» **Instructions for the task**: The exercise calls for exact output of the lines between the one that contains "Viewport: 1280px width, 768px height." and the end of the data, with both ends kept and pictures left out.
BEGIN Material for this task
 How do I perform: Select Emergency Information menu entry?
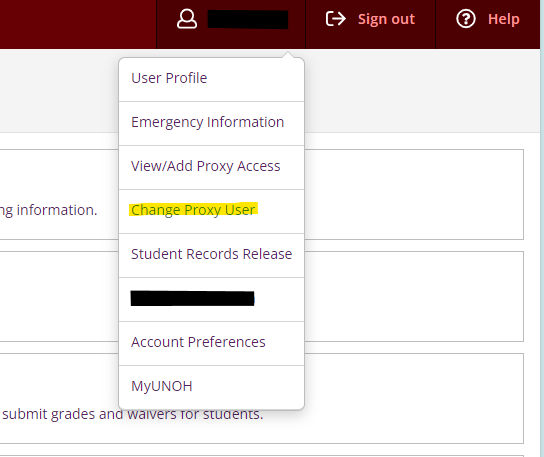(x=211, y=124)
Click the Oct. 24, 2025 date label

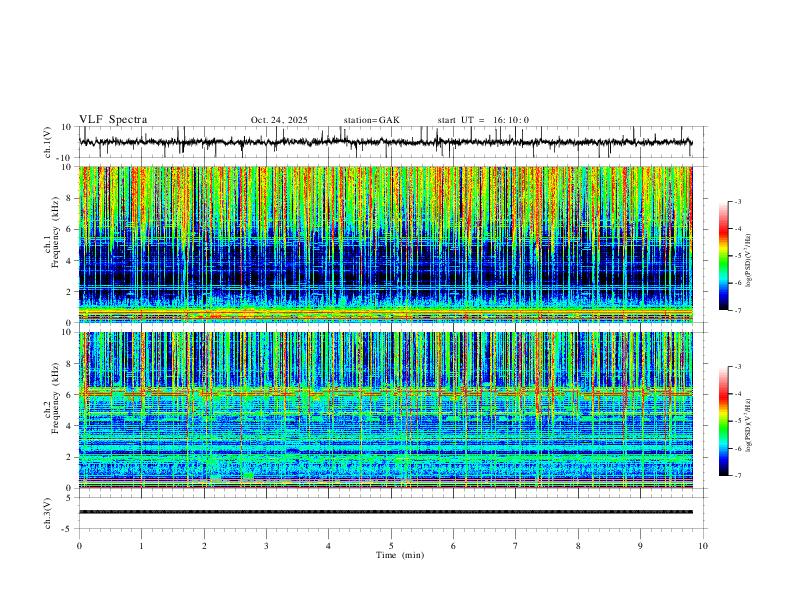click(x=279, y=120)
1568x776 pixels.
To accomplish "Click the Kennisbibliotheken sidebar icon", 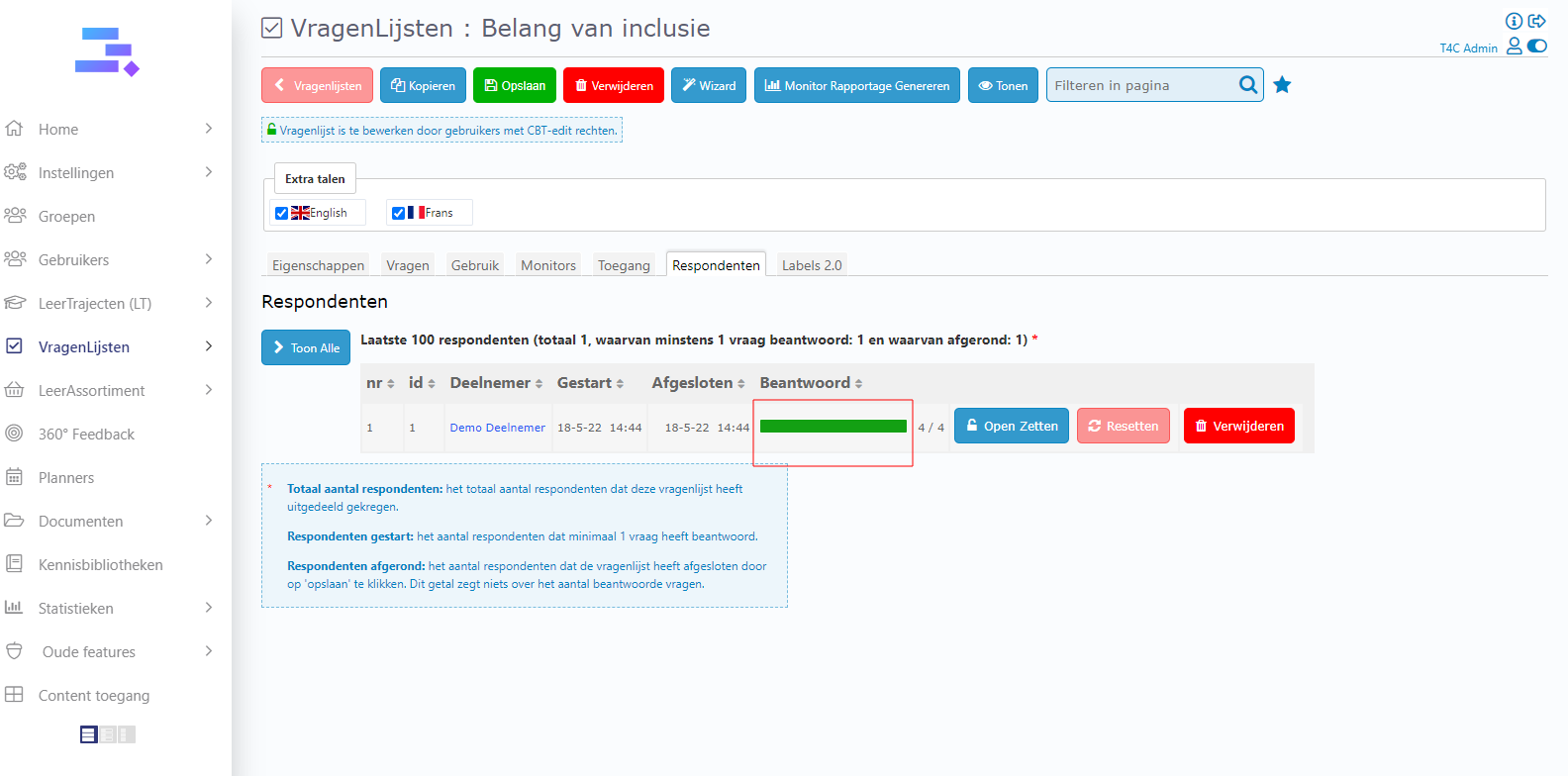I will (14, 564).
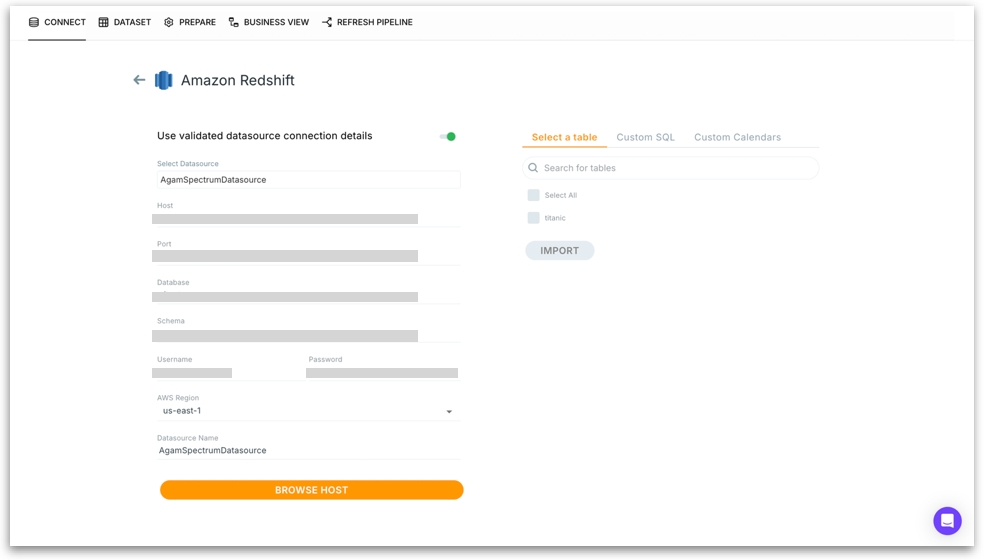Go to the Select a table tab
This screenshot has height=560, width=984.
click(564, 137)
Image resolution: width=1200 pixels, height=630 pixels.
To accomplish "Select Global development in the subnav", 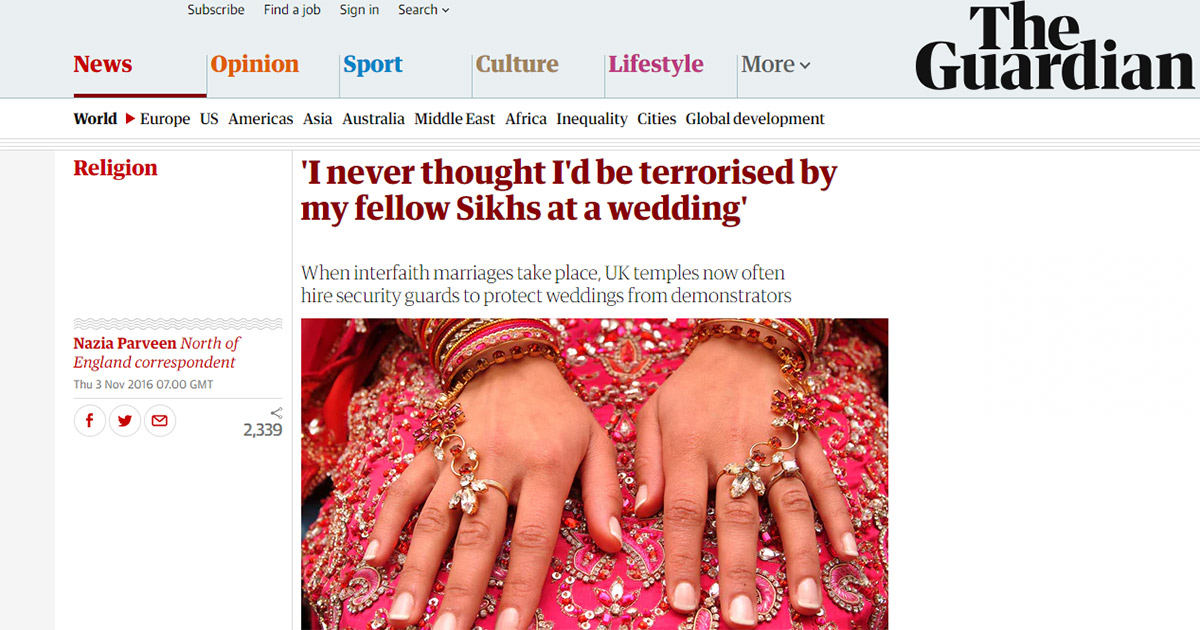I will coord(755,119).
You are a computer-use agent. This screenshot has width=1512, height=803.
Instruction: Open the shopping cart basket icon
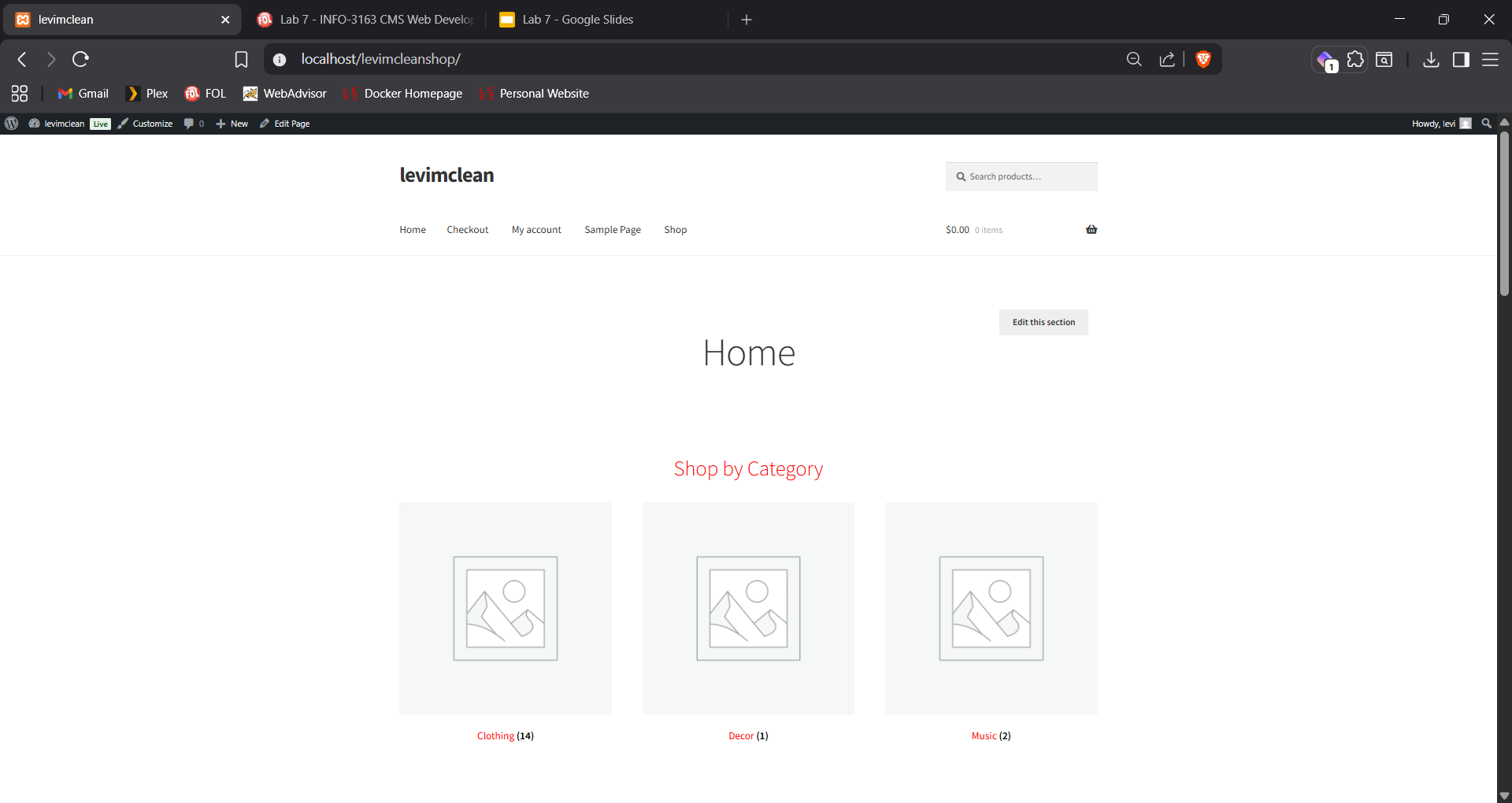pos(1091,230)
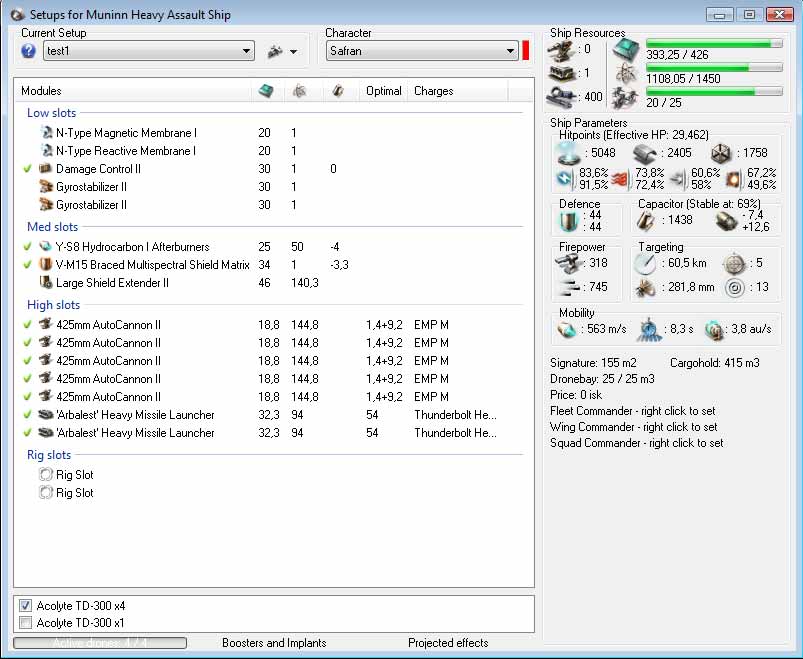Click the blue help icon beside Current Setup

tap(28, 51)
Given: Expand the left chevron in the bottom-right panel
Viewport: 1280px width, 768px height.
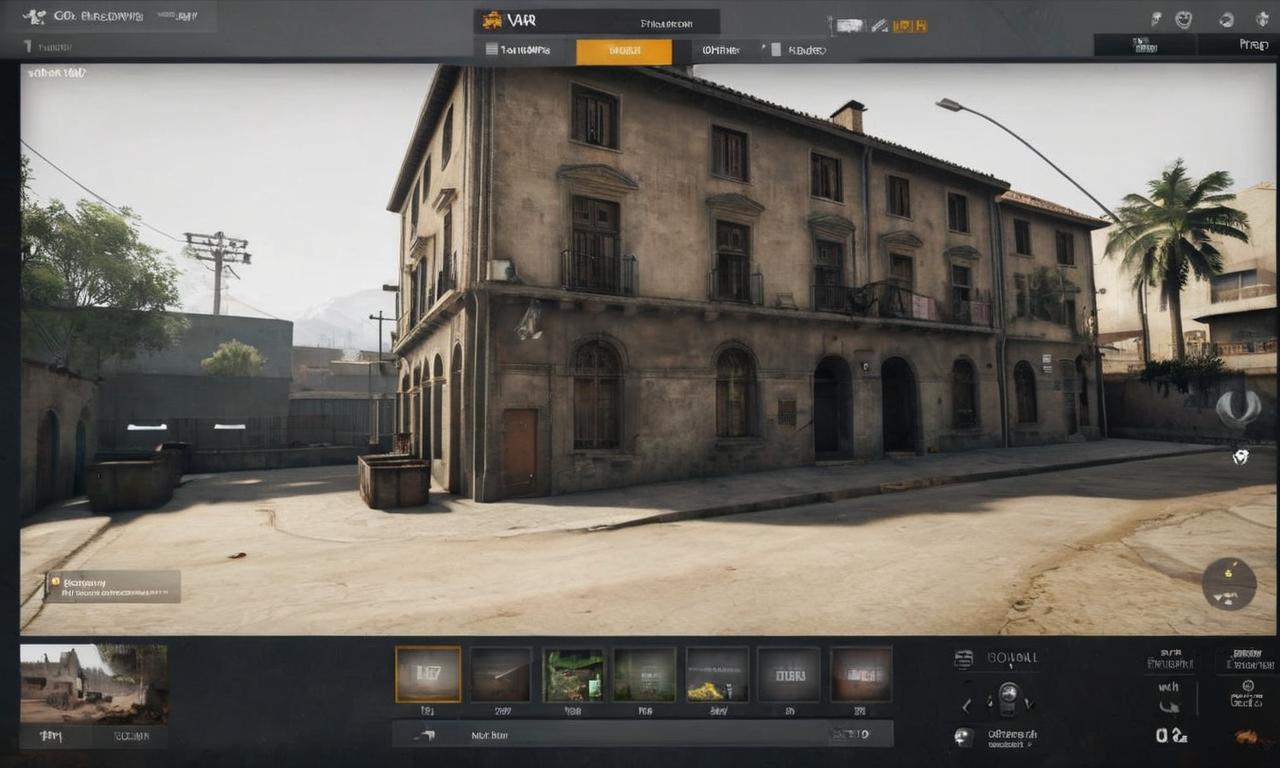Looking at the screenshot, I should [966, 705].
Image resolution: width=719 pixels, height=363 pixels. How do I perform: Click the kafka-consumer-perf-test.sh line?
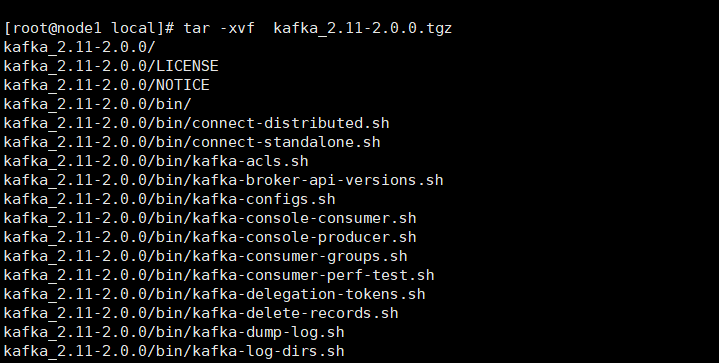pos(219,275)
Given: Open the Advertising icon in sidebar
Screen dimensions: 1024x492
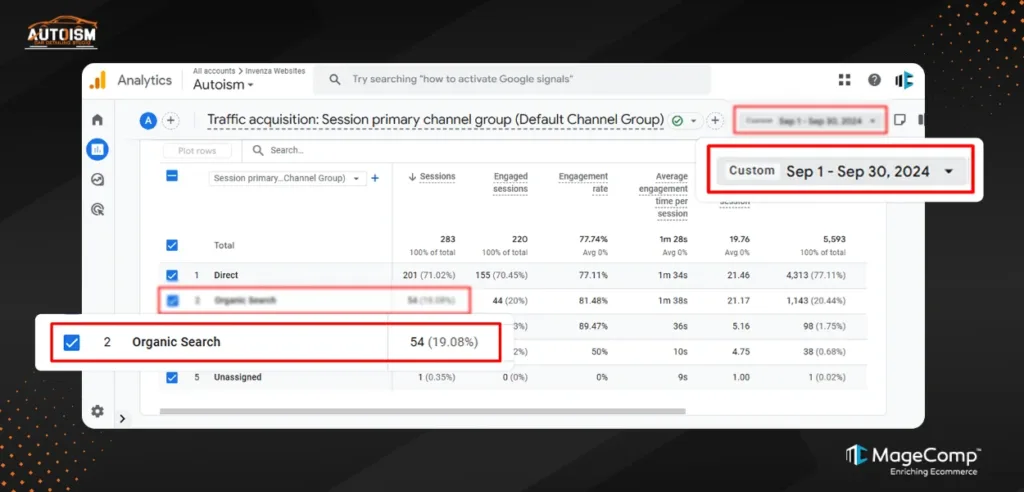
END Material for this task
» **Output for this task**:
Viewport: 1280px width, 768px height.
Looking at the screenshot, I should [966, 705].
Image resolution: width=719 pixels, height=363 pixels. How do I perform: Click the kafka-consumer-perf-test.sh line?
pos(219,275)
Given: Open the Advertising icon in sidebar
Screen dimensions: 1024x492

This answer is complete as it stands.